A Law That Helps Tax Cheats
That means if the IRS doesn’t have enough auditors or if the assigned auditor lacks the skill to figure out a complex gift or real estate transaction, the tax cheat succeeds after three years pass.
The current gift and estate tax auditors are all tax police detective colonels with the sophisticated skills required to understand extremely complex trusts and other devices that lawyers like the IRS commissioner design and defend to hide money from the IRS.
The new hires will only be lightly trained tax specialists, the equivalent of mere corporals on the tax police force. Lacking advanced education in law and accounting makes it far less likely that they will see through the fog of confusion that tax lawyers create so their clients can pay little to nothing in taxes.
This Trump-Biden plan to favor the rich also makes no business sense on another level. Despite the severe downgrading in required skills, the new hires will get the same pay and benefits as the lawyers doing the work now. The internal document shows that the new hires will make $66,649 to $122,884 per year.

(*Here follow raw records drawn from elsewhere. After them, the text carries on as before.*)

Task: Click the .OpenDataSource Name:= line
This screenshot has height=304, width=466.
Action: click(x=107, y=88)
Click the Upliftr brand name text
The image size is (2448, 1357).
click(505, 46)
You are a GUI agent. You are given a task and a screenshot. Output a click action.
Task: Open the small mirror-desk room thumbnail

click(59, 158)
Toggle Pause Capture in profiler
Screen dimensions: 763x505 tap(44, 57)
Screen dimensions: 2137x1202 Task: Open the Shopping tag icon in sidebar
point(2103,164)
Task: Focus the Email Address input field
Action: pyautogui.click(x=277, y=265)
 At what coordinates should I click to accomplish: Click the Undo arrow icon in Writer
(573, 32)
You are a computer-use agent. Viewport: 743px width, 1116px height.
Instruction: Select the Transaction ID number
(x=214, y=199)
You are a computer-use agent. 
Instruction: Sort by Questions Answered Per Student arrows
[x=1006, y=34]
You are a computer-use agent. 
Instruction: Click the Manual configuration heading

The new hires will also be eligible for promotion and can also move on to other jobs in the service. But the 137 existing auditors will be frozen in their positions, a clear signal to the best among them to leave. That policy further assists wealthy tax cheats.
That the Biden administration is going along with this plan is part of a disturbing pattern of embracing Trump policies and appointees which has yet to draw the attention of journalists inside the Beltway.
Going Easy on Rich Tax Cheats
Earlier, we reported on how IRS let the rich off easy under Trump. We will show in future reports that when it comes to wealthy tax cheats, a de facto policy of lax enforcement continues under Biden. It’s the result in large part of Congress starving the IRS.
The IRS is so short of money that on Monday the Treasury Department warned that the 2022 tax filing season may not go smoothly. People expecting refunds may face delays and other services to taxpayers may be hard to access.
Similarly, even with Trump gone, the IRS evidently has not revived its criminal investigation of William Ingraham Koch, who lives one mansion away from Trump’s Mar-a-Lago. In contrast to his better-known brothers, Charles and David, William became a major fundraiser for Trump. The IRS abruptly dropped its criminal investigation weeks after Trump assumed office, as detailed in our five-part investigation in 2019.
We’ve been skeptical of the IRS commissioner Trump appointed. Charles Rettig is a Beverly Hills tax lawyer whose firm specializes in representing people who got caught cheating on their taxes. Keeping Rettig is one of the many unexpected and inexplicable Biden decisions.
Allowing the giveaway to rich tax cheats to proceed is disgraceful.
Biden can stop the Trump plan to help rich gift and estate tax cheats with one phone call. Will he?